Entries in a dataset:
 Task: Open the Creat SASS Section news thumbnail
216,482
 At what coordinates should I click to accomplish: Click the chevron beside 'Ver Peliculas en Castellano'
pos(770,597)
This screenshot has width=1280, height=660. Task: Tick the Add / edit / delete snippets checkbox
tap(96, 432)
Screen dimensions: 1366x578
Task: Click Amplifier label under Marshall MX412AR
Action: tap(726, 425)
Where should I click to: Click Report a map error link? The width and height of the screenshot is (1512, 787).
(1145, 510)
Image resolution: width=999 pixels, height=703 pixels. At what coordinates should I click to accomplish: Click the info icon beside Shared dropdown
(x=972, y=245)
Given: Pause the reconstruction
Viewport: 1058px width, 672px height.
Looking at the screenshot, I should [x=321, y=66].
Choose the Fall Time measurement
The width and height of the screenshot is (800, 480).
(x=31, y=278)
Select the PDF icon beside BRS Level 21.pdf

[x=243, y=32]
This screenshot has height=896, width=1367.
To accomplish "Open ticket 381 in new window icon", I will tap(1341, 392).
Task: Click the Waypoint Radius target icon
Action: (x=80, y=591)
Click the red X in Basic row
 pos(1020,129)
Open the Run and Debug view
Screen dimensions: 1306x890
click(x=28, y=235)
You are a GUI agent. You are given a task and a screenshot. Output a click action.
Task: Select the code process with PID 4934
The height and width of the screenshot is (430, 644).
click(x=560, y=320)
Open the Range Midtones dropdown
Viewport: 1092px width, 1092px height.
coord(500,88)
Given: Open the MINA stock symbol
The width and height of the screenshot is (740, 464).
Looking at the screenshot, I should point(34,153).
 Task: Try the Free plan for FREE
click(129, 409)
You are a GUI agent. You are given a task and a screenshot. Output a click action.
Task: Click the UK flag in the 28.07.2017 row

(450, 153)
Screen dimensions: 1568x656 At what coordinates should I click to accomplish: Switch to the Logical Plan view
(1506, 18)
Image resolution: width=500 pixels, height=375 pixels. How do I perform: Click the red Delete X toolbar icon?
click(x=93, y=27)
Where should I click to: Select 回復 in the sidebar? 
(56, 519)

To be done: Could you copy out, line for line, the stretch of entries from the line containing "Given: Pause the reconstruction" through the line containing "[x=243, y=32]"?

Written response:
Given: Pause the reconstruction
Viewport: 1058px width, 672px height.
Looking at the screenshot, I should [x=321, y=66].
Choose the Fall Time measurement
The width and height of the screenshot is (800, 480).
(x=31, y=278)
Select the PDF icon beside BRS Level 21.pdf

[x=243, y=32]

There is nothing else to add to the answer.